Para OBAMA, a Amazônia pertence ao mundo. E não é do conceito matemático que ele fala, mas da soberania territorial dos países por onde a grande floresta tropical se espalha. Este entendimento ele deve ter adquirido desde a escola primária, onde é abertamente ensinado por lá.

Por oportuno, dentro do contexto de dominação sob todas as formas, lembro-me das aulas de geologia que tive na antiga Escola Nacional de Engenharia, do Largo de São Francisco-Rio, ministradas na década de 50 por um catedrático da nobre estirpe LIMA E SILVA, em que se atestava a inexistência de petróleo no Brasil; no entanto, o grande geólogo campista ALBERTO LAMEGO já intuíra, na década de 20, que imensos depósitos existiam no mar, diante do litoral fluminense.

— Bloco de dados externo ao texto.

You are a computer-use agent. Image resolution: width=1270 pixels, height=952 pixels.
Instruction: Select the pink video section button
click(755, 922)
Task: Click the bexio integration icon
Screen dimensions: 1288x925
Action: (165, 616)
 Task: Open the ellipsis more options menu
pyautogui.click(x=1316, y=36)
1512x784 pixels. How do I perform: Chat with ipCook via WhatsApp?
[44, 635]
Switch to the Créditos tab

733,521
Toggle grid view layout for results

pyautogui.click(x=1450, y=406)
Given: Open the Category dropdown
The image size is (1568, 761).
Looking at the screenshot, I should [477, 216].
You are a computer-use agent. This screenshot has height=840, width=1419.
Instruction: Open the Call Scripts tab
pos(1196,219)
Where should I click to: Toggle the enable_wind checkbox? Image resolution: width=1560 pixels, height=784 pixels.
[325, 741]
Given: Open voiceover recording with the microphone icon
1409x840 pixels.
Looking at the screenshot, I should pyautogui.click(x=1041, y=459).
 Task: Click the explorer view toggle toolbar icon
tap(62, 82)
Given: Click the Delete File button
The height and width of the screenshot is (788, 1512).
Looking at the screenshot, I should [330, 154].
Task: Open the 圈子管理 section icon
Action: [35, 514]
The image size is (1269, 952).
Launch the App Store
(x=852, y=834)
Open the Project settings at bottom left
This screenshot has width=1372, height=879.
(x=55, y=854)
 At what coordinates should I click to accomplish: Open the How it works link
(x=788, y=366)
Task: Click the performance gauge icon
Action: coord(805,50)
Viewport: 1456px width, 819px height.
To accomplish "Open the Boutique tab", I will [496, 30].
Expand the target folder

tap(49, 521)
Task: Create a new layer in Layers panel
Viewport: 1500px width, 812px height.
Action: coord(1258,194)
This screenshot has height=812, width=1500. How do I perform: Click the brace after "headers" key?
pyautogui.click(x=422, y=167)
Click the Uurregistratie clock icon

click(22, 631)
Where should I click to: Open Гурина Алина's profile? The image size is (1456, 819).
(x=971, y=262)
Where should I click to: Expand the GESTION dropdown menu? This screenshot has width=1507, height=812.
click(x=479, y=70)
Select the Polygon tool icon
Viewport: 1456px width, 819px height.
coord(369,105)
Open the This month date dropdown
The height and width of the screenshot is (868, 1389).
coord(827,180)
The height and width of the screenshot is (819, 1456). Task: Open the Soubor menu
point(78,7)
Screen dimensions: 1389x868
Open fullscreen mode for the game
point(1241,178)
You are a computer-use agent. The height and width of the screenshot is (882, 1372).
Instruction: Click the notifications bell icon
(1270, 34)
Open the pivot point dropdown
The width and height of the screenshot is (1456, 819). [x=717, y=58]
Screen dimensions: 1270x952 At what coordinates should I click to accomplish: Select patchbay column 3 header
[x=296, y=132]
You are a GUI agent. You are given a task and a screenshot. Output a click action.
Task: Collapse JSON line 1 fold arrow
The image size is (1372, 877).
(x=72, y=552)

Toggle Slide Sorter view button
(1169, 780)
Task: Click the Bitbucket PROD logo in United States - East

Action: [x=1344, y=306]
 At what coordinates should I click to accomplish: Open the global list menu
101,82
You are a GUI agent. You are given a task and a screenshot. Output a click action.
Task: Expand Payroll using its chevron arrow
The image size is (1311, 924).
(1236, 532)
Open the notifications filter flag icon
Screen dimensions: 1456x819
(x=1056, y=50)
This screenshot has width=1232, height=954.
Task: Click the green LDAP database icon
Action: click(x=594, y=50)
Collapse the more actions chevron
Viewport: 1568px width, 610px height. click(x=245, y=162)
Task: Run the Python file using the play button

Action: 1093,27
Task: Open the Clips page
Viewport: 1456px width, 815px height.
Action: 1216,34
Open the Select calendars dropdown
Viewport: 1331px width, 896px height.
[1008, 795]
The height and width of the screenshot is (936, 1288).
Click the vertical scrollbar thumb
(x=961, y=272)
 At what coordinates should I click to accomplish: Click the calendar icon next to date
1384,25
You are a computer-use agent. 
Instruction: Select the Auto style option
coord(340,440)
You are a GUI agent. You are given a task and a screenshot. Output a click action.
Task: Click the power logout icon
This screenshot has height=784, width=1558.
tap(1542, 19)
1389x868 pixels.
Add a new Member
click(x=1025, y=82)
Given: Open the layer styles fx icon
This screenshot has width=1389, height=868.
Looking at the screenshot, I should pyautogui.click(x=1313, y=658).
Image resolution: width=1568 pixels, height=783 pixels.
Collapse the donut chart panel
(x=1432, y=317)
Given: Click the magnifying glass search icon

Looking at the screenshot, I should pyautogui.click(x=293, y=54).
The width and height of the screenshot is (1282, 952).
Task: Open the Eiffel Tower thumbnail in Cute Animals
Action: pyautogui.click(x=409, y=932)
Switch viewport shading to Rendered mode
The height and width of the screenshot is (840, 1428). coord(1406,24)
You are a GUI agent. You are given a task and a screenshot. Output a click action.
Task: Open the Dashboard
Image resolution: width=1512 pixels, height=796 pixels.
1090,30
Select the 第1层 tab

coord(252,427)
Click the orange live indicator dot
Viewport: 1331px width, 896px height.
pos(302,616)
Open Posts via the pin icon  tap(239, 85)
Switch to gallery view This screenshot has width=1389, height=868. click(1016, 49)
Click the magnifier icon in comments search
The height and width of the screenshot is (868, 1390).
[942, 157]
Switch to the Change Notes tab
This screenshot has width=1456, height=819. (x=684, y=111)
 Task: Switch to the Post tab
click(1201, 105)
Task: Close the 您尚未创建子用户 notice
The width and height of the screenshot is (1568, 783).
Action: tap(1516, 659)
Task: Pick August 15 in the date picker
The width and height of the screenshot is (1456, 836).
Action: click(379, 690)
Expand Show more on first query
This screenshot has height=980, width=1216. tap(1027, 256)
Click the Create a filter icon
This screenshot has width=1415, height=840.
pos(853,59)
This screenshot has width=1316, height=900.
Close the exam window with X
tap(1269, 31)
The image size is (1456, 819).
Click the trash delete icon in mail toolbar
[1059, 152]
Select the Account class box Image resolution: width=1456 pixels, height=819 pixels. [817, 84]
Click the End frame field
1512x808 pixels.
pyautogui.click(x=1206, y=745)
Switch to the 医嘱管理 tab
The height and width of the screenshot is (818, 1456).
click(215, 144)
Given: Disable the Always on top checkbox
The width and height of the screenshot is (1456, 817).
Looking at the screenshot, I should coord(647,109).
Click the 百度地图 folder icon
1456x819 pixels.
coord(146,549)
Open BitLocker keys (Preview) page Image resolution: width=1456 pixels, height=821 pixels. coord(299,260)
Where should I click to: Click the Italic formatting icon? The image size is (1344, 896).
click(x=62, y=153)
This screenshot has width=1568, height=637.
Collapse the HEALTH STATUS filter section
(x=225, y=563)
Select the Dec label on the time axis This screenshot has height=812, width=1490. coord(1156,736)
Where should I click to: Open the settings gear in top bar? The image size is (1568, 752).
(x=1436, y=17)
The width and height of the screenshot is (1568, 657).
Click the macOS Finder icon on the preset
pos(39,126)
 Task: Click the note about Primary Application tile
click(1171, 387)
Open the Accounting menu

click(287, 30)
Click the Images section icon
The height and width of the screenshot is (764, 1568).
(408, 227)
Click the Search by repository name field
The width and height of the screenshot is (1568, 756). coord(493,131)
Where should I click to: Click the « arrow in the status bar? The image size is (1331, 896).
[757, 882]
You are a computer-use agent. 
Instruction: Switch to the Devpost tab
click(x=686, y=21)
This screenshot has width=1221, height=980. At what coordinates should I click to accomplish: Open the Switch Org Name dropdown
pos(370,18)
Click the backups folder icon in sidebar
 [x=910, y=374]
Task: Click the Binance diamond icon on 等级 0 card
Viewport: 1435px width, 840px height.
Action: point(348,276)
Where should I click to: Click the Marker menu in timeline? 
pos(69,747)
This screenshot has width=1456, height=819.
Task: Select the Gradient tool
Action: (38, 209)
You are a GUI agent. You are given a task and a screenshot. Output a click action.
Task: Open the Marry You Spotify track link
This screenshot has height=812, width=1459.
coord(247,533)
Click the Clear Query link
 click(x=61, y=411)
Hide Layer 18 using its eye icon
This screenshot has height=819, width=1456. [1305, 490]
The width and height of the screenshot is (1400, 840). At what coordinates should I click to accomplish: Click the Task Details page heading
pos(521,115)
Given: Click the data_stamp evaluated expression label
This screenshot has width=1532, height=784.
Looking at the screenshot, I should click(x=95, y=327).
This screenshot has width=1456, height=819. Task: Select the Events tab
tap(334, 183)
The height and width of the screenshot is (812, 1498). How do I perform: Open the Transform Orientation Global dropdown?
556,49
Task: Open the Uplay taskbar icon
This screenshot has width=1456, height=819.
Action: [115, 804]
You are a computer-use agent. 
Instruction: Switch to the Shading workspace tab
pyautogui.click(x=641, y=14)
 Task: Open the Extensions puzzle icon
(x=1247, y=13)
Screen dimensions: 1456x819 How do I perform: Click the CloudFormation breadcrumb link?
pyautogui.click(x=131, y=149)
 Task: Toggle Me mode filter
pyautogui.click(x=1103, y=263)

Os democratas de OBAMA, muito mais do que os republicanos, são reconhecidamente protecionistas na área comercial e dominam amplamente o Congresso, onde tais questões são decididas; por conseguinte, não há razões objetivas para acreditar-se que será facilitada a entrada de produtos brasileiros no mercado dos EUA como é reivindicado, nem mesmo do etanol, em detrimento dos produtores locais fortemente representados pela quase totalidade dos sindicatos patronais e de trabalhadores junto ao Partido Democrata.

Em que pese sua aparência física, que se nos afigura familiar, OBAMA é americano, vive e pensa como americano e, certamente, governará como americano; para isto, já se cercou de importantes assessores que serviram à administração de BILL CLINTON, evidenciando que não pretende “reinventar a roda”, sobretudo neste momento em que todos estão ou ainda serão afetados por grave crise econômico-financeira.

É enorme a expectativa internacional em torno dele. Pode-se mesmo dizer que há um otimismo generalizado em relação àquele que irá substituir o mais impopular presidente americano desde a 2ª Grande Guerra Mundial. No âmbito interno, haverá provavelmente uma mudança do comportamento social em relação a todas as minorias.

O que se deve minimamente esperar do governo de OBAMA no âmbito internacional é: menos arrogância, cumprindo rigorosamente as leis e convenções; colaboração na montagem de uma nova ordem nas finanças e segurança, sem privilégios para as grandes potências; participação no esforço global para preservação do meio ambiente; e que não ameace ou sufoque os demais países com seu poderio militar.

Hoje o Brasil já não depende tanto dos EUA como outrora, embora ainda sejam importantes parceiros comerciais; portanto, seria conveniente um bom relacionamento entre eles. Que a convivência pessoal do presidente LULA com OBAMA possa vir a ser tão amigável quanto a que ele manteve com BUSH.